Colt rubbed his eyes and refocused on the images overhead. Unlike the first few years of the five-decade journey, he no longer enjoyed
visually sampling the kaleidoscopic spectrum of colors from gas clouds, animal shaped nebula, or any of the other celestial oddities
within the boundaries of the Milky Way. Now his attention turned outside the rim of our galaxy. All because of that one chance event,
that strange wavy shadow he spied three wake cycles ago. It wasn’t just seeing something he couldn’t explain, something the sensors
could not analyze. It was the fact that it vanished as quickly as it appeared, without any means to confirm it was real, not just a
distorted reflection from the dome, or his mind confusing reality with the demons buried in his psyche.

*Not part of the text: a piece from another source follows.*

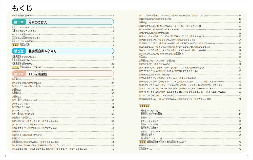Select the circle icon before 鉄 (Fe)
Screen dimensions: 253x160
(12, 131)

He leaned forward and with a whisper warned, “I know you’re still out there.”
The unsettling footsteps inched up his spine, like some hairy insect tracing the valley of his back. The black silhouette against the
pattern of stars was so damn familiar, as if they were somehow connected. Whether truth or fantasy; the scene was meant for him to
ponder, study, and invade its realm of secrecy. Even after eighteen months since the sighting, the uneasiness returned; the instinctive
response in ever nerve that, what ever he witnessed, the observation wasn’t one way.
“I don’t know what you are, but I know your watching…maybe waiting to see who we are, perhaps what we’ll do.”

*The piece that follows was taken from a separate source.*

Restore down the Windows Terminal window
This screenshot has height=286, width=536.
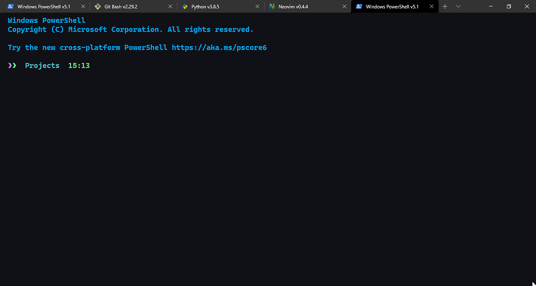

He sensed no malicious, no sinister intent, yet the firing of static charges across his neuro pathways made it clear; Colt could not look
away. The blob like form with bundles of undulating tentacles reached outward and searched for something, like a starving ten fingered
giant star fish. His only response came from the waves of tingling skin muscles as the hairs on his body turned erect.
“I’m not afraid. What ever you are, I won’t run away like some frightened rabbit.”

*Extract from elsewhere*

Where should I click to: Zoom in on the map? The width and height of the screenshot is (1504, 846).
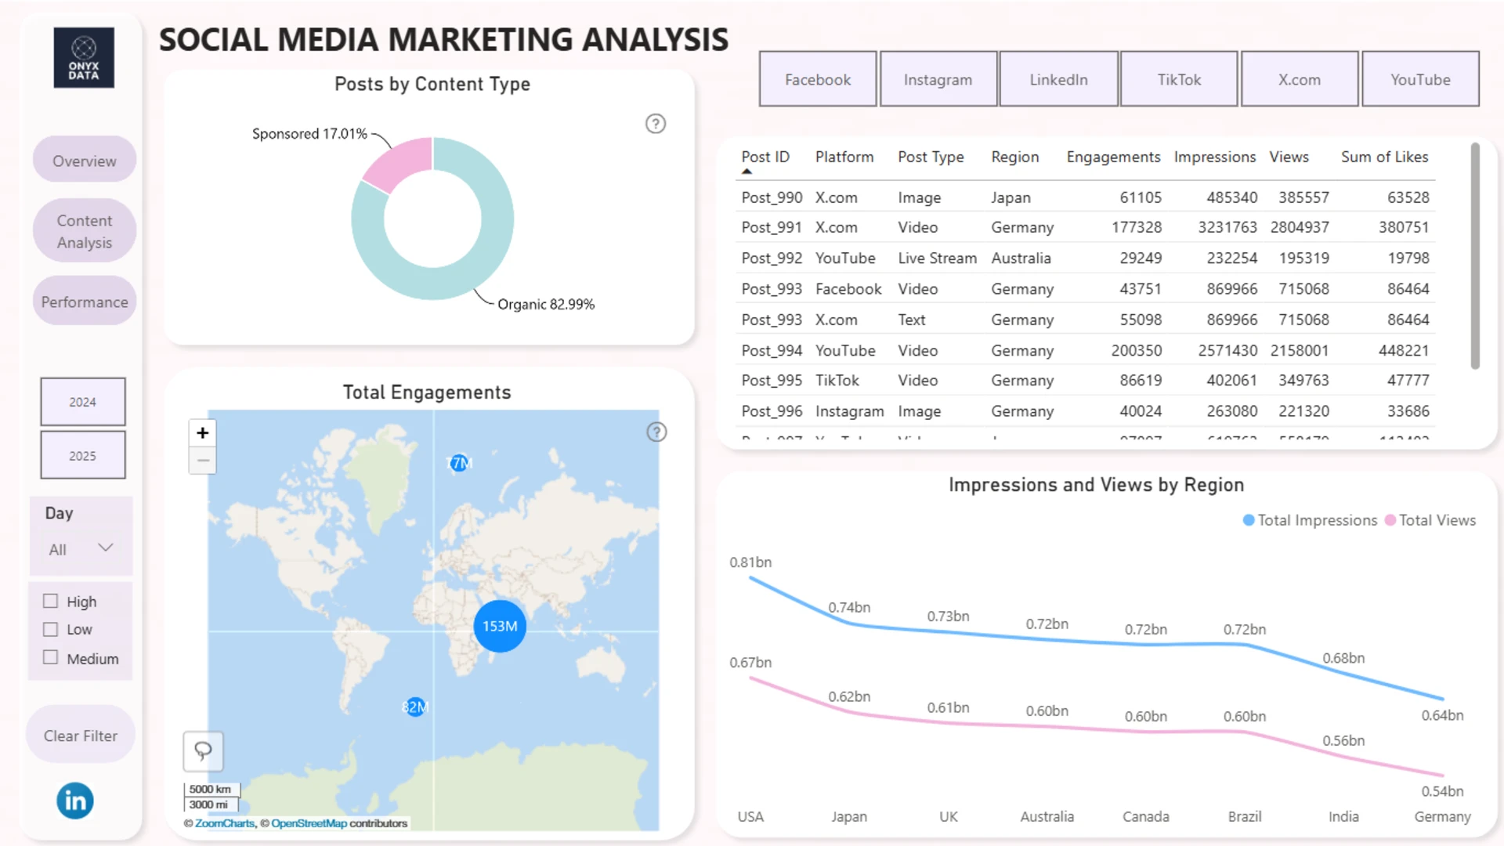click(x=203, y=433)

Then, far off in the distance, he detected something more sensory, like faint echoes where there should be no sound. Not in the
confines of the ship, but his brain. It was as if he were being beckoned by an acoustic pattern he should know, like the reverberations
within a canyon, bouncing off the surrounding cliffs. The reflections were there but out of phase, leaving only confusion. Yet there
was a message, a script he was intended to exploit, perhaps to finally see the truth. Hidden within the barrage of sounds, buried inside
the multiplexed signal, there was meaning, an explanation offered to anyone that could decipher the bundled streams of…of what ever
was bouncing inside his brain.
SMACK.
The dull black cap on Colt’s head flew across the observatory and ricocheted off the console. A donkey laugh permeated the area as
Colt jumped out of his chair and raced to recover his grandfather’s baseball cap. He picked up the family heirloom and gently
straightened the frayed material around the brim. With the ball of his hand, he stroked the black and orange Oriole bird struggling to
remain stitched to the front.
Colt’s head snapped upward as he verbally assaulted Bruce, “You asshole. Why must you always be such a dick?”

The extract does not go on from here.